Task brief:
Revise the data below so that each "How do I perform" reads "How can I do", leaving everything else unchanged.
-- Given data start --
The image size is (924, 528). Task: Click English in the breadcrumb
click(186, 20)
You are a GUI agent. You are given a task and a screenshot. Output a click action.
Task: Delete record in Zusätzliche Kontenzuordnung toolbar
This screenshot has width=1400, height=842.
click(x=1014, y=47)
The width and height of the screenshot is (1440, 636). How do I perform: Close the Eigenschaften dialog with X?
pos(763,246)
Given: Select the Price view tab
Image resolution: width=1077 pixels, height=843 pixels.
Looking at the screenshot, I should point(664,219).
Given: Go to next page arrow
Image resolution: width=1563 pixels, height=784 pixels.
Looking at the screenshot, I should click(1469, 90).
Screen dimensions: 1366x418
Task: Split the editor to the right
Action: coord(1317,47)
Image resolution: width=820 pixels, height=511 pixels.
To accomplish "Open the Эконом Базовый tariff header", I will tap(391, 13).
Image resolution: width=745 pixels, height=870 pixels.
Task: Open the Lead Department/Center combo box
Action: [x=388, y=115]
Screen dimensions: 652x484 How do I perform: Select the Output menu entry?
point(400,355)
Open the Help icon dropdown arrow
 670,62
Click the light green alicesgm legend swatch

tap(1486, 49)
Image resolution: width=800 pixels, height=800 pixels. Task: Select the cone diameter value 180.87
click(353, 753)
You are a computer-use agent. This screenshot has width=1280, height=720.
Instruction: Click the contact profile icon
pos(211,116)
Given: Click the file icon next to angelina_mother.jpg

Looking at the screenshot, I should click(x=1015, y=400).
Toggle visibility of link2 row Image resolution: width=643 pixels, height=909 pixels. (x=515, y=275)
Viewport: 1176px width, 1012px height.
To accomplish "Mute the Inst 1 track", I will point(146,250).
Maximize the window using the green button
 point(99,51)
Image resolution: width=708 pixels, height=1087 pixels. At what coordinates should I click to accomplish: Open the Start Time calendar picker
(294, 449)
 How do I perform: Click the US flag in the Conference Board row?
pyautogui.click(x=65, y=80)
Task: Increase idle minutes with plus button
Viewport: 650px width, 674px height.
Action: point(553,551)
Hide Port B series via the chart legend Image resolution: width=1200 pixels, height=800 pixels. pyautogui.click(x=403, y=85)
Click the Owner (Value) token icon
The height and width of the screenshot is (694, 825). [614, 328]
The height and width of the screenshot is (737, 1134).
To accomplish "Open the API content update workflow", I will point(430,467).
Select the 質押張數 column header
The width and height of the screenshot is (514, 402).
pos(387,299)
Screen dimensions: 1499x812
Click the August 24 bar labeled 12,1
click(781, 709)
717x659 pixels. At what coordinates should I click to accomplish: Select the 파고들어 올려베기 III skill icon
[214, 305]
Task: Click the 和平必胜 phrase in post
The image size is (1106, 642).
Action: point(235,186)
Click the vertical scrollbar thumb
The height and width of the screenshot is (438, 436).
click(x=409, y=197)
-- Given data end --
Result:
The image size is (924, 528). Task: Click English in the breadcrumb
click(186, 20)
You are a GUI agent. You are given a task and a screenshot. Output a click action.
Task: Delete record in Zusätzliche Kontenzuordnung toolbar
This screenshot has width=1400, height=842.
click(x=1014, y=47)
The width and height of the screenshot is (1440, 636). How can I do: Close the Eigenschaften dialog with X?
pos(763,246)
Given: Select the Price view tab
Image resolution: width=1077 pixels, height=843 pixels.
Looking at the screenshot, I should point(664,219).
Given: Go to next page arrow
Image resolution: width=1563 pixels, height=784 pixels.
Looking at the screenshot, I should click(1469, 90).
Screen dimensions: 1366x418
Task: Split the editor to the right
Action: coord(1317,47)
Image resolution: width=820 pixels, height=511 pixels.
To accomplish "Open the Эконом Базовый tariff header", I will tap(391, 13).
Image resolution: width=745 pixels, height=870 pixels.
Task: Open the Lead Department/Center combo box
Action: [x=388, y=115]
Screen dimensions: 652x484 How can I do: Select the Output menu entry?
point(400,355)
Open the Help icon dropdown arrow
 670,62
Click the light green alicesgm legend swatch

tap(1486, 49)
Image resolution: width=800 pixels, height=800 pixels. Task: Select the cone diameter value 180.87
click(353, 753)
You are a computer-use agent. This screenshot has width=1280, height=720.
Instruction: Click the contact profile icon
pos(211,116)
Given: Click the file icon next to angelina_mother.jpg

Looking at the screenshot, I should click(x=1015, y=400).
Toggle visibility of link2 row Image resolution: width=643 pixels, height=909 pixels. (x=515, y=275)
Viewport: 1176px width, 1012px height.
To accomplish "Mute the Inst 1 track", I will point(146,250).
Maximize the window using the green button
 point(99,51)
Image resolution: width=708 pixels, height=1087 pixels. At what coordinates should I click to accomplish: Open the Start Time calendar picker
(294, 449)
 How can I do: Click the US flag in the Conference Board row?
pyautogui.click(x=65, y=80)
Task: Increase idle minutes with plus button
Viewport: 650px width, 674px height.
Action: point(553,551)
Hide Port B series via the chart legend Image resolution: width=1200 pixels, height=800 pixels. pyautogui.click(x=403, y=85)
Click the Owner (Value) token icon
The height and width of the screenshot is (694, 825). [614, 328]
The height and width of the screenshot is (737, 1134).
To accomplish "Open the API content update workflow", I will point(430,467).
Select the 質押張數 column header
The width and height of the screenshot is (514, 402).
pos(387,299)
Screen dimensions: 1499x812
Click the August 24 bar labeled 12,1
click(781, 709)
717x659 pixels. At what coordinates should I click to accomplish: Select the 파고들어 올려베기 III skill icon
[214, 305]
Task: Click the 和平必胜 phrase in post
The image size is (1106, 642).
Action: point(235,186)
Click the vertical scrollbar thumb
The height and width of the screenshot is (438, 436).
click(x=409, y=197)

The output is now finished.